Il était aristocrate, d’ailleurs, dans ses relations ; se tenant à l’écart, ainsi que je le découvris, du commun des pensionnaires. Sés principaux camarades étaient un aveugle qui parlait le latin et le grec (Hallum était profondément ignorant de l’une et l’autre de ces langues), et un gentleman ruiné qui avait percé d’outre en outre une fortune de quarante mille livres sterling que lui avait laissée son père, plus dix mille livres sterling, dot de sa femme. Le petit Hallum paraissait considérer comme un signe indubitable de race aussi bien que de grand caractère d’être capable de dissiper de pareilles sommes.

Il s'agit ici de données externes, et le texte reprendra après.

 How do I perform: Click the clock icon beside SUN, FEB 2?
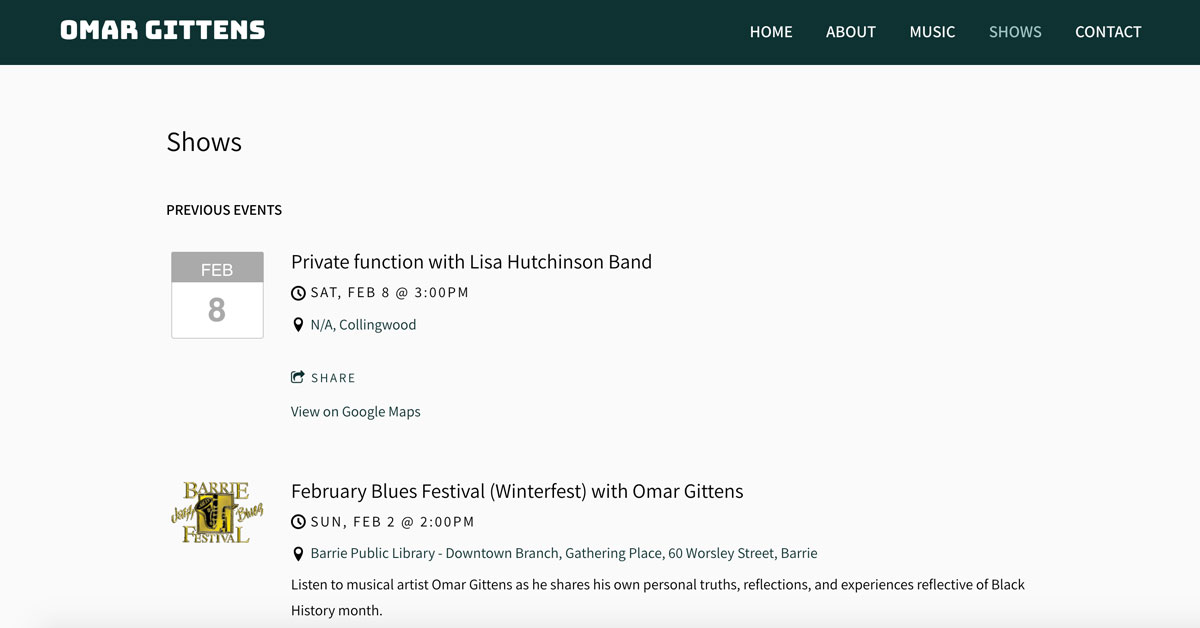pyautogui.click(x=298, y=522)
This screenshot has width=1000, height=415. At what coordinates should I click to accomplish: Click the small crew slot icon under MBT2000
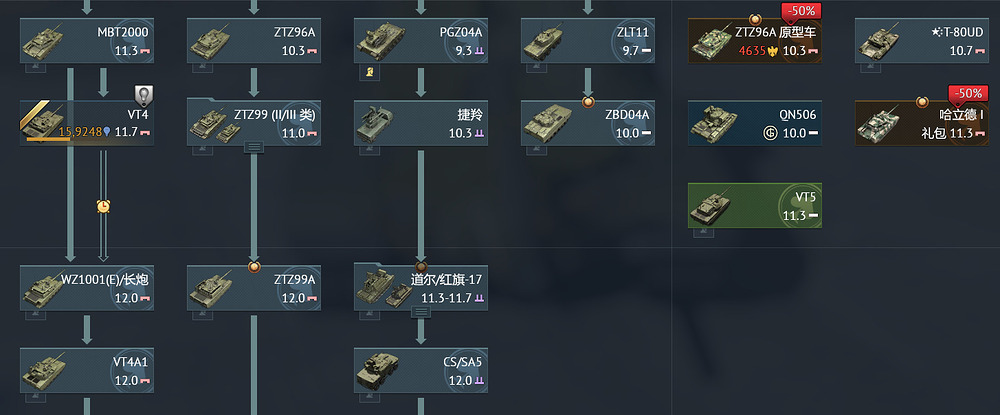35,68
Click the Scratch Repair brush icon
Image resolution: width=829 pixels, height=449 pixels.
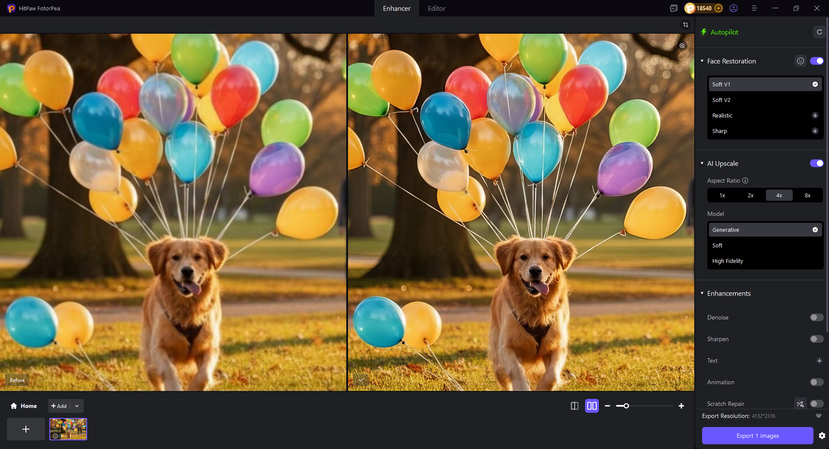tap(800, 404)
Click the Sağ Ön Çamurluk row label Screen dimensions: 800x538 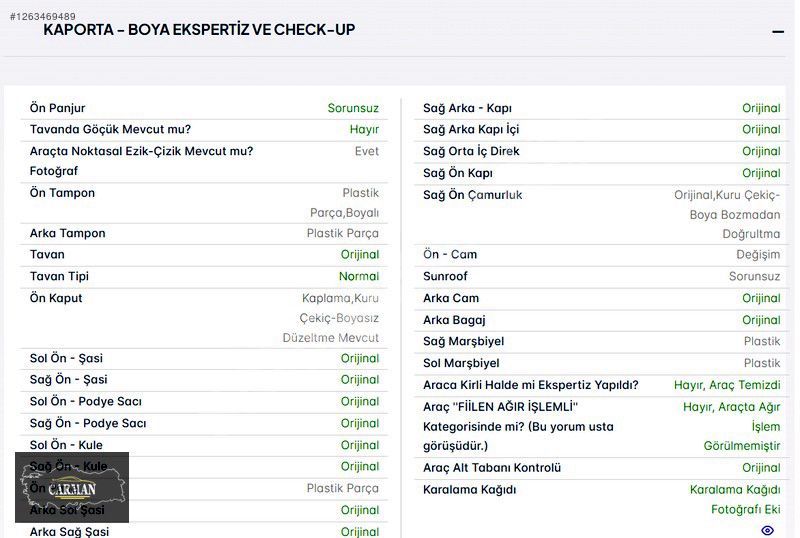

P. S. — Le pittoresque débris du vieux temps dans lequel j’ai peu à peu fait pénétrer mon lecteur est ce que l’on appelle le Charter-House, dans le principe la Chartreuse. La fondation eut lieu en 1611, sur les débris d’un ancien couvent, par Sir Thomas Sutton ; c’est un de ces nobles établissements de bienfaisance créés par la munificence d’un simple particulier, entretenus avec le soin minutieux et la superstition qui caractérisent les choses du vieux temps au milieu des changements et des innovations de Londres moderne. Là, quatre-vingts hommes délabrés, qui ont vu des jours meilleurs, sont pourvus dans leur vieillesse d’aliments, de vêtements, de feu, et d’une allocation annuelle pour leurs dépenses particulières. Ils dînent ensemble, comme faisaient autrefois les moines, dans la grande salle, qui était jadis le réfectoire du couvent. Est attachée à l’établissement une école pour quarante-quatre garçons.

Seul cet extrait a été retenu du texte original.